• REQUIRED ACTIONS:
a) In the essay on listening and honesty, rewrite the section that begins at the words "If you were" and stops after "of doing it.", substituting "stone" for "rock".
b) List every example phrase that appears in angle brackets within the definitions of "listening" in the essay on listening and honesty.

What are their eyes saying?
Is that a frown or a smile?
Why are they wrinkling their forehead or lifting their cheeks like that? What does that mean?
How can you listen to all those words when you have to think about all that stuff?
- Anything but Typical
Because when someone is talking, it's only the words that really matter, right?
Completely what I was thinking, in school.
Everyone says look at the speaker, when they're speaking, to give them respect.
Listening.
1:
to pay attention to sound <listen to music>
2: to hear something with thoughtful attention : give consideration <listen to a plea>
3: to be alert to catch an expected sound <listen for his step>
Nowhere does it mention anything related to sight.
I don't like to look at people when they're speaking. Their actions and everything, they distract me. Looking at a blank surface, I can picture their words better.
I got in trouble before for not looking when someone is speaking.
If you were up here presenting, would you like the whole class to not be paying attention to you?
I answered yes.
That was an honest answer.
Only when you want to get a message across, do you want people to pay attention to you.
When you are up there fidgeting and wishing you could crawl under a rock, all you want is for no one to be paying attention to you.
I have never done a class presentation to get a point across.
And I have never known anyone that did.
We just do it for the sake of doing it.

Which brings my train of thought to honesty, of course.
Honesty? The best policy.
But really, I have no idea how to tell the difference between honesty and bluntness.
Or as some people say, rudeness.
Because, apparently, to be polite you must lie.
I hate it when people ask me whether I like the present they gave me.
It's not really their fault if they got me something I didn't like, because they can't read my mind.
And my mind is very rarely open in terms of presents.
But when they ask if you like a present, they obviously expect you to say yes.
How wonderful it was.
How thankful you are.
What if you didn't like it?
A lie? Say you do?
Or honesty, say you don't?
A lie for the sake of politeness?
Or rudeness for the sake of honesty?
Some people consider that a white lie.
But there's really no difference between a white lie and a lie.
What does it matter what color your lies are?
It's still a lie.
A white lie is harmless, they say.
Harmless or not, they are still lies.

• SOURCE EXCERPT:
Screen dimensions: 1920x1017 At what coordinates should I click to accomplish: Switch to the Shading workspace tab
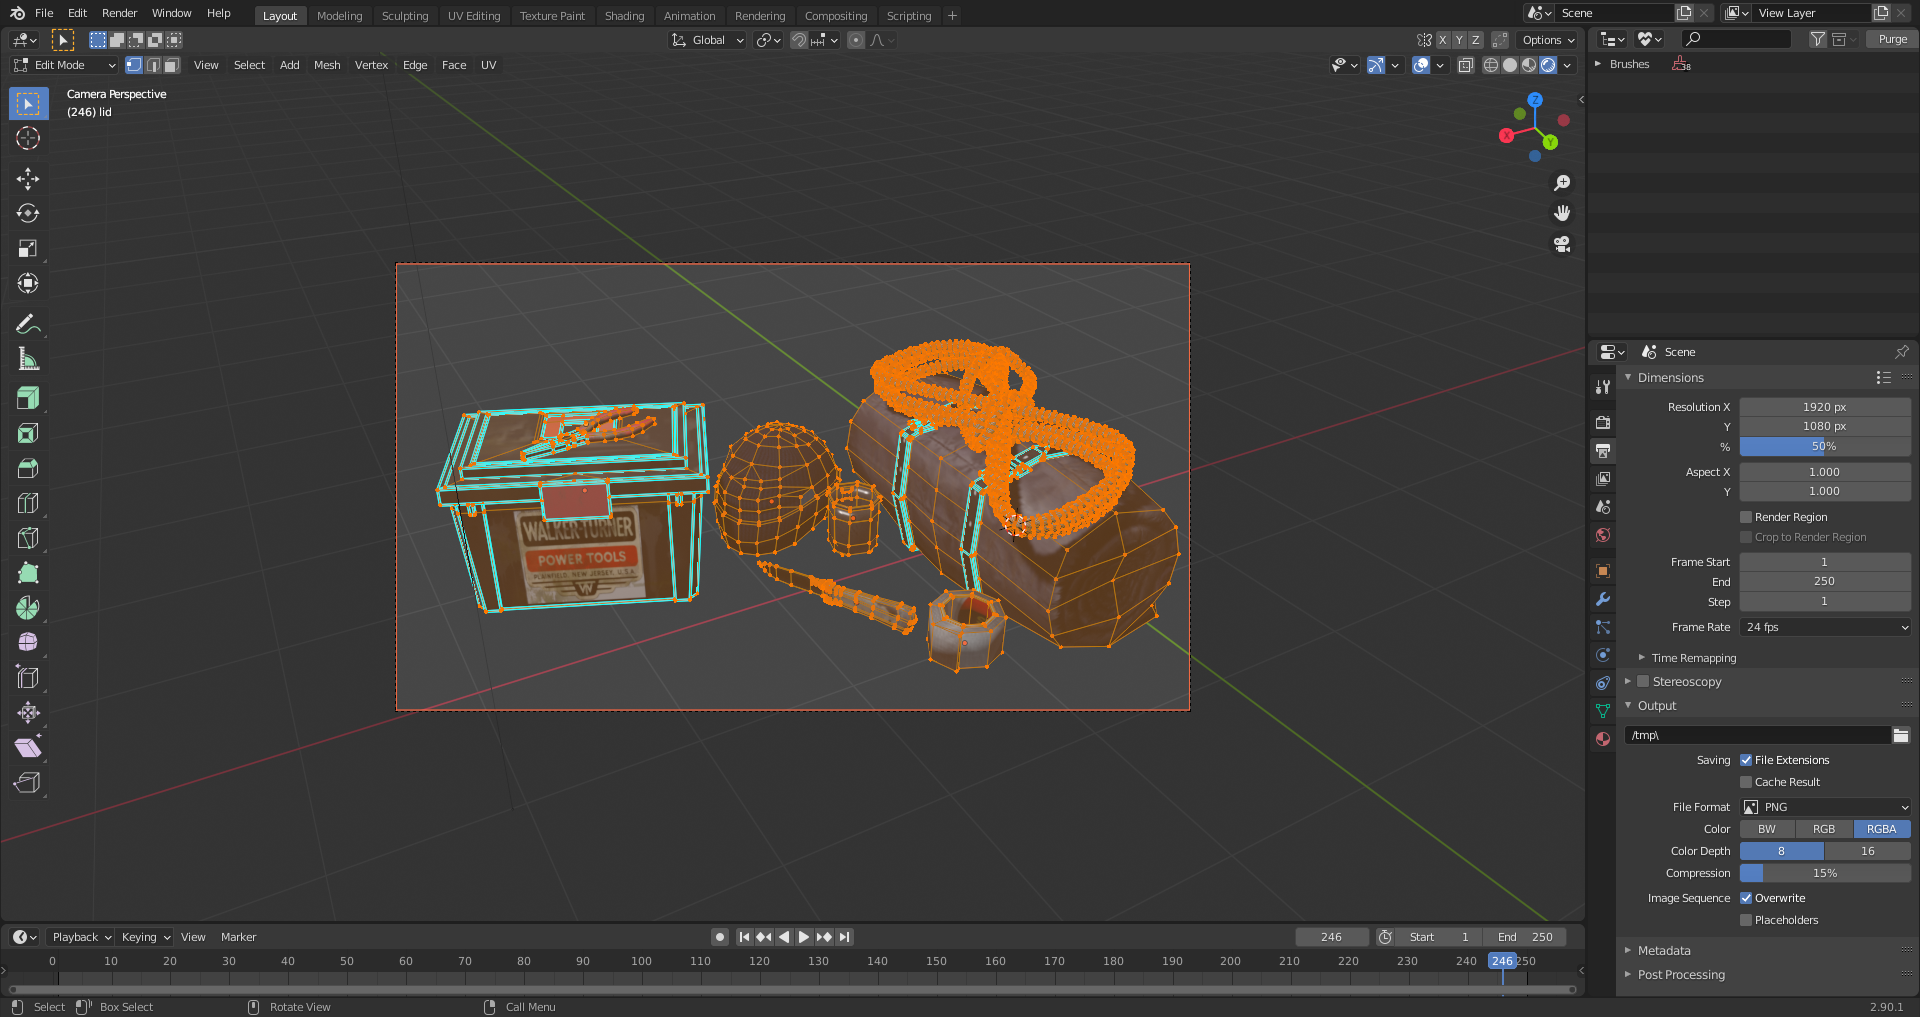pos(624,15)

• EXPECTED RESULTS:
a)
If you were up here presenting, would you like the whole class to not be paying attention to you?
I answered yes.
That was an honest answer.
Only when you want to get a message across, do you want people to pay attention to you.
When you are up there fidgeting and wishing you could crawl under a stone, all you want is for no one to be paying attention to you.
I have never done a class presentation to get a point across.
And I have never known anyone that did.
We just do it for the sake of doing it.

b)
- listen to music
- listen to a plea
- listen for his step